A new report reveals Joe Biden is continuing to share America's sensitive nuclear program details publicly, even though Russia, the other half of the treaty agreement, has pulled out of the deal and doesn't reveal its capabilities.
"This is bizarre behavior, and a reckless threat to American national security," charged Sen. Ted Cruz, R-Texas, who is on the Senate Foreign Relations Committee. His comments were reported in Washington Free Beacon, which explained Biden's administration is sharing "sensitive nuclear data" and that comes at a time "when Russian president Vladimir Putin is threatening to launch an atomic war in Europe."
The report explained that the U.S. did take a "two-month pause" in releasing information, but has resumed providing details about America's offensive nuclear capabilities.
It falls under the strategies from a New START treaty, an arms transparency deal that Moscow abandoned months ago.
According to the Free Beacon, the State Department announced this month that, "In the interest of transparency and the U.S. commitment to responsible nuclear conduct, the United States is voluntarily releasing aggregate data for its nuclear forces."
That report cited 662 deployed ICBMs, SLBMs and heavy bombers, as well as 1,429 warheads on those machines.
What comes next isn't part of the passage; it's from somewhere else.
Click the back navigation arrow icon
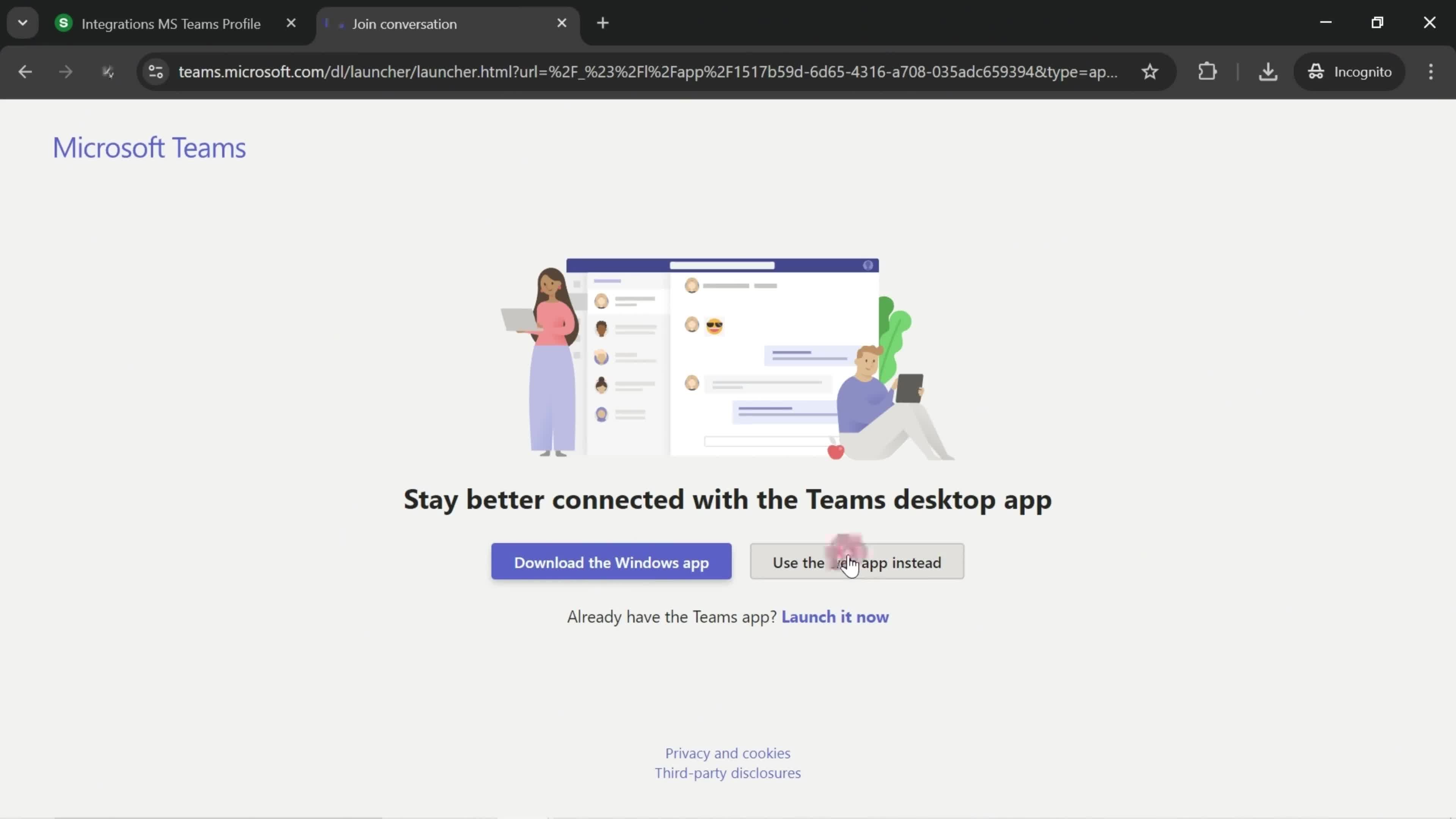 coord(25,71)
There also were 800 deployed and non-deployed launchers.
Just recently Russia sent tactical nukes to Belarus, which is viewed as a major escalation in Russia's invasion of Ukraine.
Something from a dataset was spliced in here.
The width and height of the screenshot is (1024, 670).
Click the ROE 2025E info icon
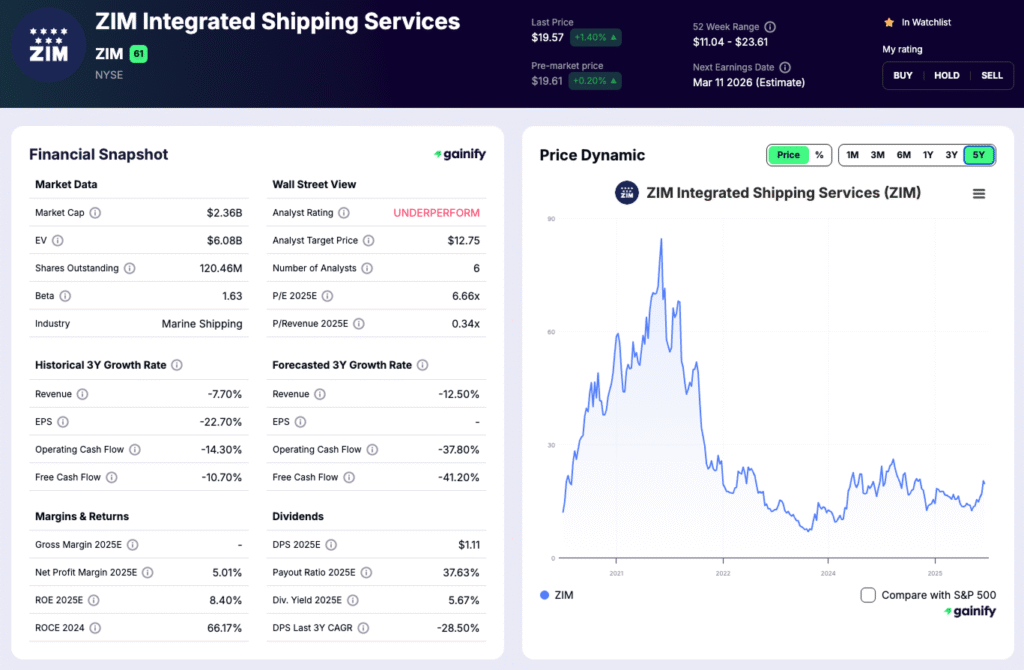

"Defense hawks on Capitol Hill said they are baffled by the Biden administration's decision to publish sensitive nuclear data at a time when Russia is not only hiding its own capabilities but also threatening to start an atomic war in Eastern Europe," the report said.
The report said it's not the first such fiasco for Biden, noting that, "Members of the House China Committee raised concerns earlier this month that the United States is ill-equipped to combat China, and a government watchdog concluded that America's missile defense system is in tatters."
Michael Rubin, a former Pentagon adviser and military analyst at the American Enterprise Institute, told the Free Beacon, "Transparency might sound good in theory, but exposing secrets isn't going to moderate Putin. To the contrary, it will only help him plan as he seeks his own nuclear dominance."
Rubin suggested a "serious purge" of bureaucrats in national security agencies.